- _Problem_
Could you give the records below again exactly as they stand?

- _Materials provided_
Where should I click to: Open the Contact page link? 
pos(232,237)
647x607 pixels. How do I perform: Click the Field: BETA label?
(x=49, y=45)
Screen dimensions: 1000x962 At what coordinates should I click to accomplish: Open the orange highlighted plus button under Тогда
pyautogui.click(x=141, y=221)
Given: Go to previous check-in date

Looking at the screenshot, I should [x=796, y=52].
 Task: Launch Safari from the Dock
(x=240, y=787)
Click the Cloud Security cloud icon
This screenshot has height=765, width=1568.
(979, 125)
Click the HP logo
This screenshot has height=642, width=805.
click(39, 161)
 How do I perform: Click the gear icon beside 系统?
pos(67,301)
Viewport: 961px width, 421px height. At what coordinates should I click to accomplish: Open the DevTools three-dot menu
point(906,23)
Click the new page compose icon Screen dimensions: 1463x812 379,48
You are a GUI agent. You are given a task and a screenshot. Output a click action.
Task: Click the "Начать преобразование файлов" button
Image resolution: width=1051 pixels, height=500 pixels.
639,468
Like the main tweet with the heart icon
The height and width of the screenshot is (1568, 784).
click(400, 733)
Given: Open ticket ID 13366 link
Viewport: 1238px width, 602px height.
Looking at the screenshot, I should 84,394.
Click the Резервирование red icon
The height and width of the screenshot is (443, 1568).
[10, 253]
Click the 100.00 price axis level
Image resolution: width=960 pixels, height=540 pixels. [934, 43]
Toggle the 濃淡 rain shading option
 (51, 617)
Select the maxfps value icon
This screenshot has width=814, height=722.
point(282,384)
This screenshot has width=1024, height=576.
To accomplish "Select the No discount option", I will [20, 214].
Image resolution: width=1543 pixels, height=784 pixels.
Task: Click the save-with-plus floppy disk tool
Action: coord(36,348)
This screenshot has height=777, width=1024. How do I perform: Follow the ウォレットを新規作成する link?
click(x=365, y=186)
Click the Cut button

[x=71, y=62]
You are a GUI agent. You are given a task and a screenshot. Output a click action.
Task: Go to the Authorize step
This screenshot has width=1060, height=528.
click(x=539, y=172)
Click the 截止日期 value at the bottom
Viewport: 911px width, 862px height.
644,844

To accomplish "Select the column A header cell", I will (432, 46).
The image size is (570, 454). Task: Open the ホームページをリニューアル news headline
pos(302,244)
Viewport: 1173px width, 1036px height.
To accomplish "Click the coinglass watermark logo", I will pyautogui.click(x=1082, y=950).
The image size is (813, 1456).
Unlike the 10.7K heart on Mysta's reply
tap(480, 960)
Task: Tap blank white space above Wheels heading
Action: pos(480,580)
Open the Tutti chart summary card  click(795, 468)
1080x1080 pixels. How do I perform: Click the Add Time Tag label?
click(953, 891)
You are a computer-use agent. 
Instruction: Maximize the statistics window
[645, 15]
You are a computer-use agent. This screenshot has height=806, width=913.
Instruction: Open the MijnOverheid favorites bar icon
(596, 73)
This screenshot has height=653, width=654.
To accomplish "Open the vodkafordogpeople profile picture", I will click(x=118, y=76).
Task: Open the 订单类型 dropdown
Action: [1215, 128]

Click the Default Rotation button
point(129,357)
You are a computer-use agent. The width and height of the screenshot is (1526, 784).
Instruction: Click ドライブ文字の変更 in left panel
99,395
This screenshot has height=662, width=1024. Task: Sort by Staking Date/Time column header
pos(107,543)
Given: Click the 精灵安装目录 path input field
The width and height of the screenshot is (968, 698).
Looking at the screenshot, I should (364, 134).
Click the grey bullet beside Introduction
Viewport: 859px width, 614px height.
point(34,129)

- _Your solution_
Where should I click to: Open the Contact page link? 
pos(232,237)
647x607 pixels. How do I perform: Click the Field: BETA label?
(x=49, y=45)
Screen dimensions: 1000x962 At what coordinates should I click to accomplish: Open the orange highlighted plus button under Тогда
pyautogui.click(x=141, y=221)
Given: Go to previous check-in date

Looking at the screenshot, I should [x=796, y=52].
 Task: Launch Safari from the Dock
(x=240, y=787)
Click the Cloud Security cloud icon
This screenshot has height=765, width=1568.
(979, 125)
Click the HP logo
This screenshot has height=642, width=805.
click(39, 161)
 How do I perform: Click the gear icon beside 系统?
pos(67,301)
Viewport: 961px width, 421px height. At what coordinates should I click to accomplish: Open the DevTools three-dot menu
point(906,23)
Click the new page compose icon Screen dimensions: 1463x812 379,48
You are a GUI agent. You are given a task and a screenshot. Output a click action.
Task: Click the "Начать преобразование файлов" button
Image resolution: width=1051 pixels, height=500 pixels.
639,468
Like the main tweet with the heart icon
The height and width of the screenshot is (1568, 784).
click(400, 733)
Given: Open ticket ID 13366 link
Viewport: 1238px width, 602px height.
Looking at the screenshot, I should 84,394.
Click the Резервирование red icon
The height and width of the screenshot is (443, 1568).
[10, 253]
Click the 100.00 price axis level
Image resolution: width=960 pixels, height=540 pixels. [934, 43]
Toggle the 濃淡 rain shading option
 (51, 617)
Select the maxfps value icon
This screenshot has width=814, height=722.
point(282,384)
This screenshot has width=1024, height=576.
To accomplish "Select the No discount option", I will [20, 214].
Image resolution: width=1543 pixels, height=784 pixels.
Task: Click the save-with-plus floppy disk tool
Action: coord(36,348)
This screenshot has height=777, width=1024. How do I perform: Follow the ウォレットを新規作成する link?
click(x=365, y=186)
Click the Cut button

[x=71, y=62]
You are a GUI agent. You are given a task and a screenshot. Output a click action.
Task: Go to the Authorize step
This screenshot has width=1060, height=528.
click(x=539, y=172)
Click the 截止日期 value at the bottom
Viewport: 911px width, 862px height.
644,844

To accomplish "Select the column A header cell", I will (432, 46).
The image size is (570, 454). Task: Open the ホームページをリニューアル news headline
pos(302,244)
Viewport: 1173px width, 1036px height.
To accomplish "Click the coinglass watermark logo", I will pyautogui.click(x=1082, y=950).
The image size is (813, 1456).
Unlike the 10.7K heart on Mysta's reply
tap(480, 960)
Task: Tap blank white space above Wheels heading
Action: pos(480,580)
Open the Tutti chart summary card  click(795, 468)
1080x1080 pixels. How do I perform: Click the Add Time Tag label?
click(953, 891)
You are a computer-use agent. 
Instruction: Maximize the statistics window
[645, 15]
You are a computer-use agent. This screenshot has height=806, width=913.
Instruction: Open the MijnOverheid favorites bar icon
(596, 73)
This screenshot has height=653, width=654.
To accomplish "Open the vodkafordogpeople profile picture", I will click(x=118, y=76).
Task: Open the 订单类型 dropdown
Action: [1215, 128]

Click the Default Rotation button
point(129,357)
You are a computer-use agent. The width and height of the screenshot is (1526, 784).
Instruction: Click ドライブ文字の変更 in left panel
99,395
This screenshot has height=662, width=1024. Task: Sort by Staking Date/Time column header
pos(107,543)
Given: Click the 精灵安装目录 path input field
The width and height of the screenshot is (968, 698).
Looking at the screenshot, I should (364, 134).
Click the grey bullet beside Introduction
Viewport: 859px width, 614px height.
point(34,129)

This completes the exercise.